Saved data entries
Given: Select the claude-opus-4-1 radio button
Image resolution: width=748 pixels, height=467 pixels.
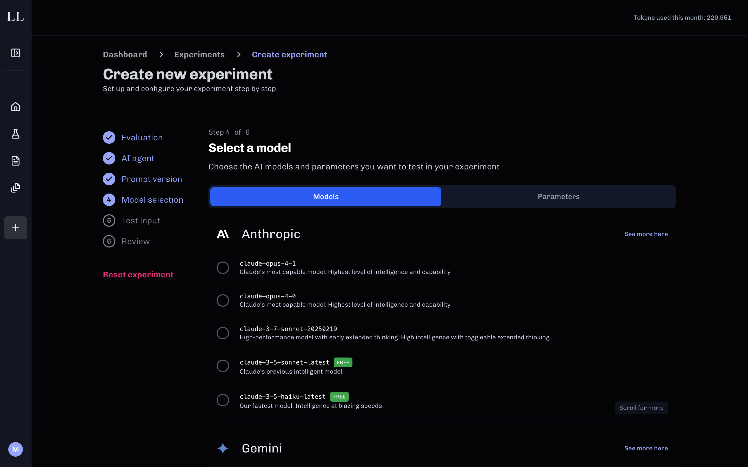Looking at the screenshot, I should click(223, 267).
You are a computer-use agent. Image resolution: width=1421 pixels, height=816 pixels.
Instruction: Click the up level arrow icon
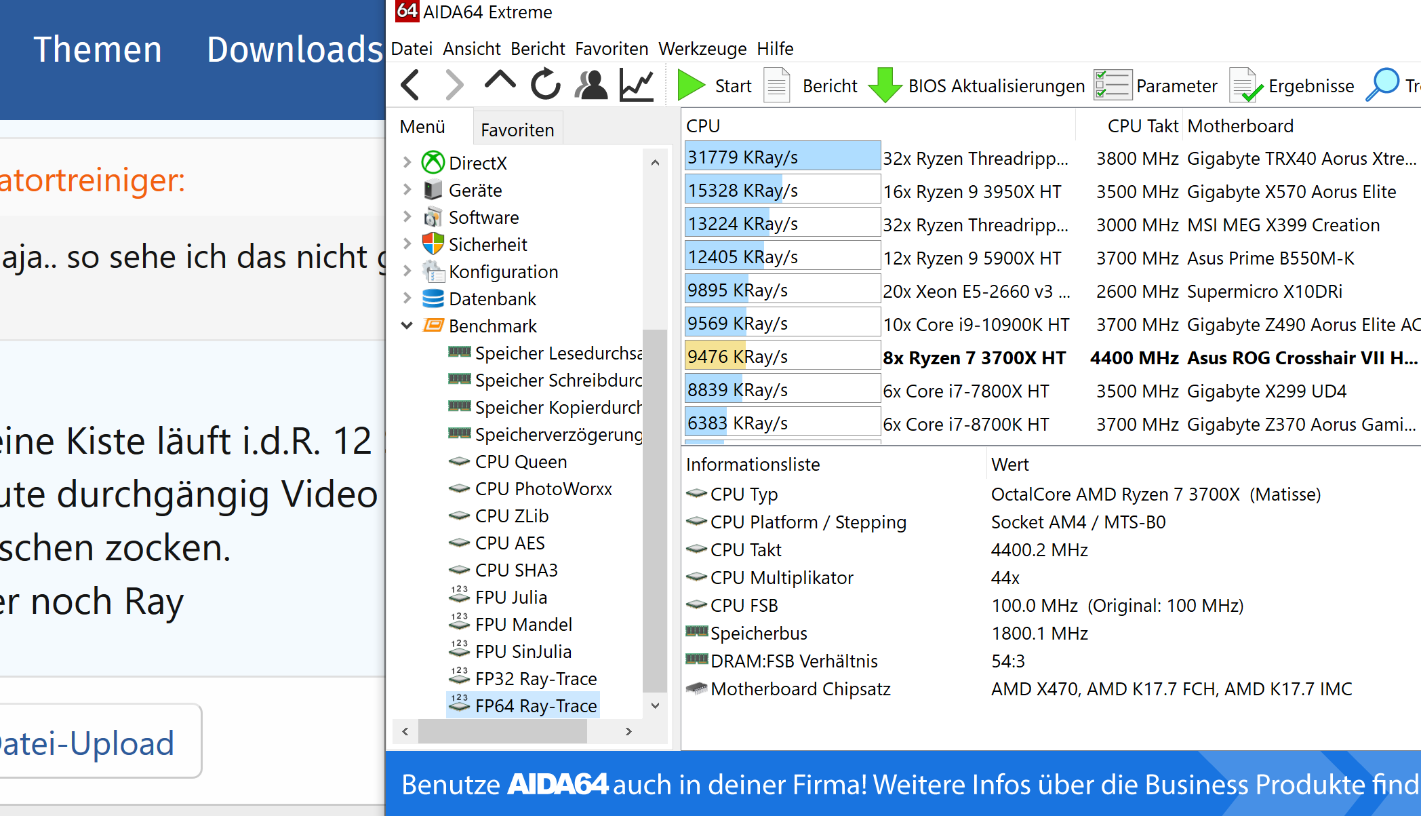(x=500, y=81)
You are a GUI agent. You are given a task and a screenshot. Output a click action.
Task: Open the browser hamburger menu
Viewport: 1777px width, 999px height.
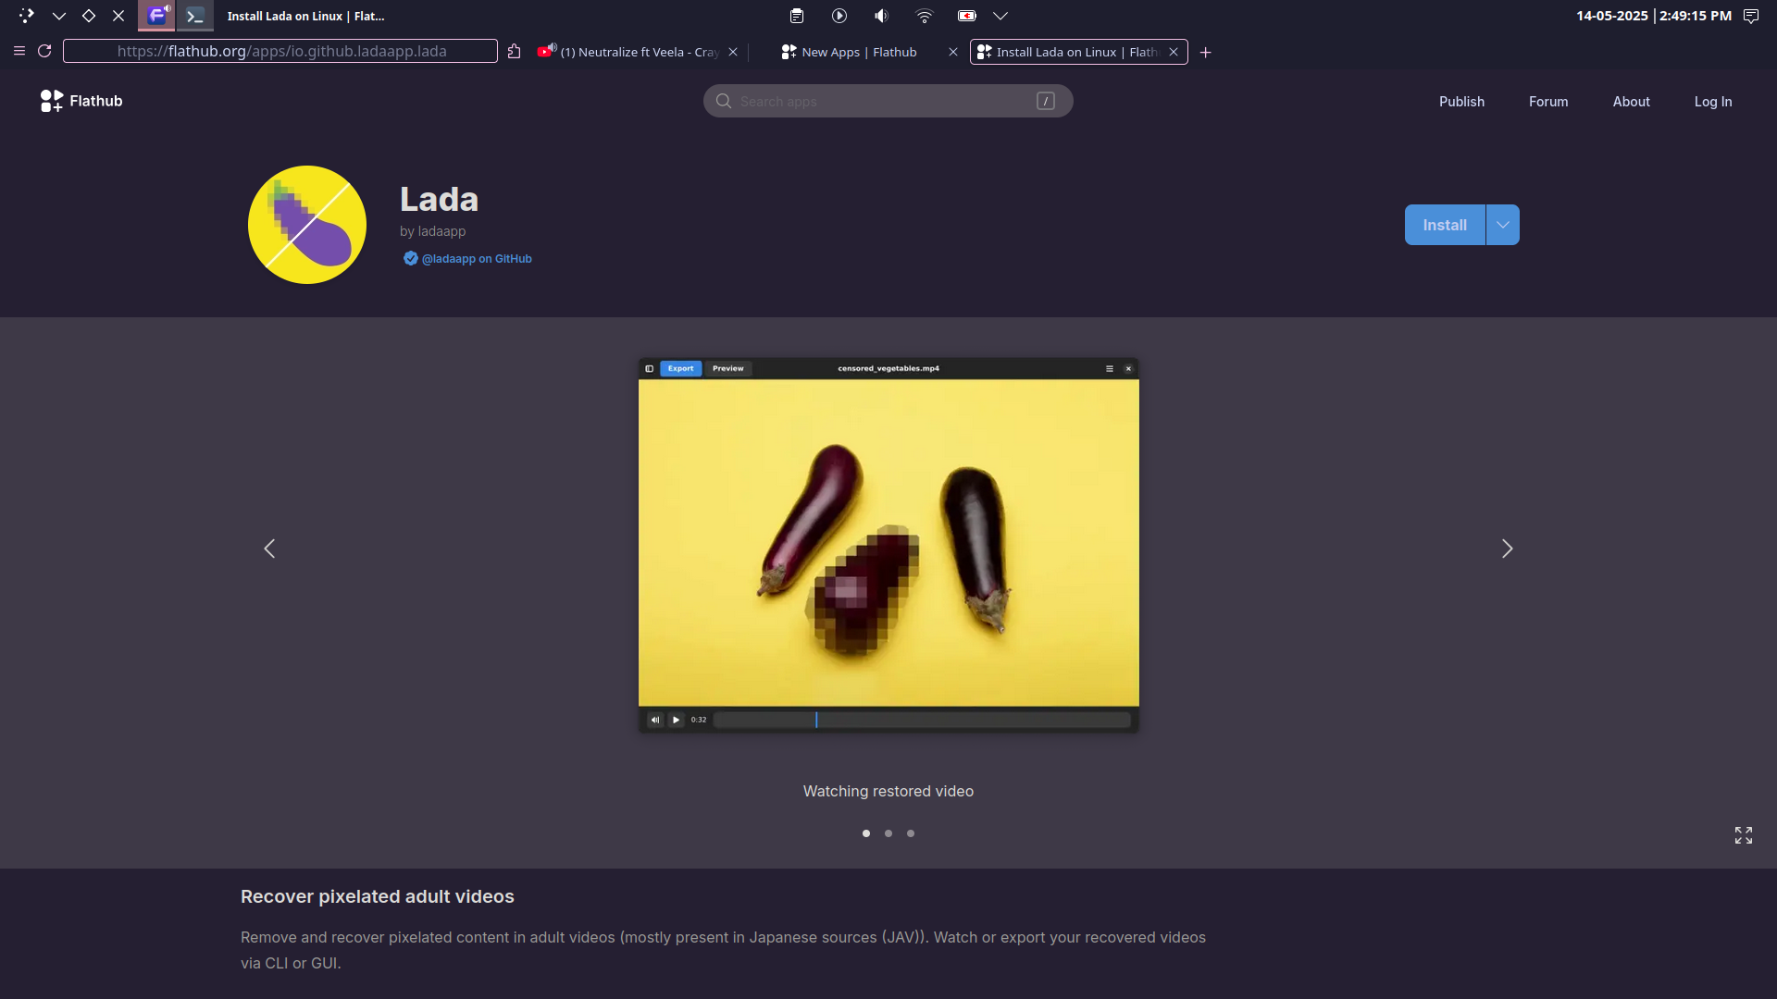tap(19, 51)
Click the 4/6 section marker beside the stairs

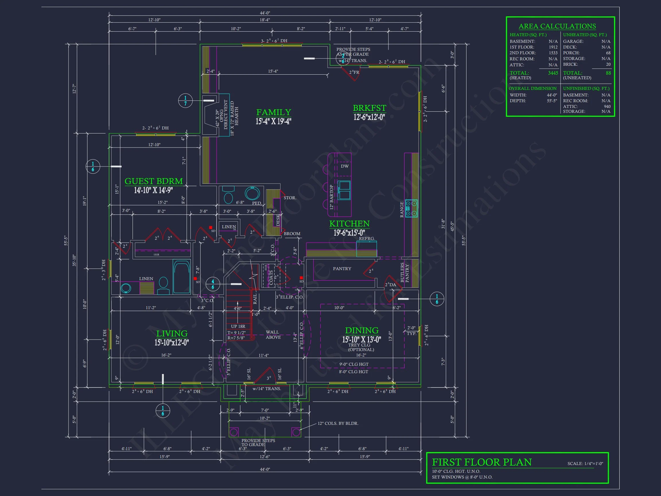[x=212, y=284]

...

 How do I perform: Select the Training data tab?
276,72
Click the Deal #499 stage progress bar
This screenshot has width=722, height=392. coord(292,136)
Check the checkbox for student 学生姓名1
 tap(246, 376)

**Activity**
Which lines in the data above hold the string "agent"? Return each of them.

**Solved exercise**
You are a computer-use agent. Image resolution: width=1421 pixels, height=816 pixels.
You are a GUI agent. You are given a task and a screenshot. Output a click action.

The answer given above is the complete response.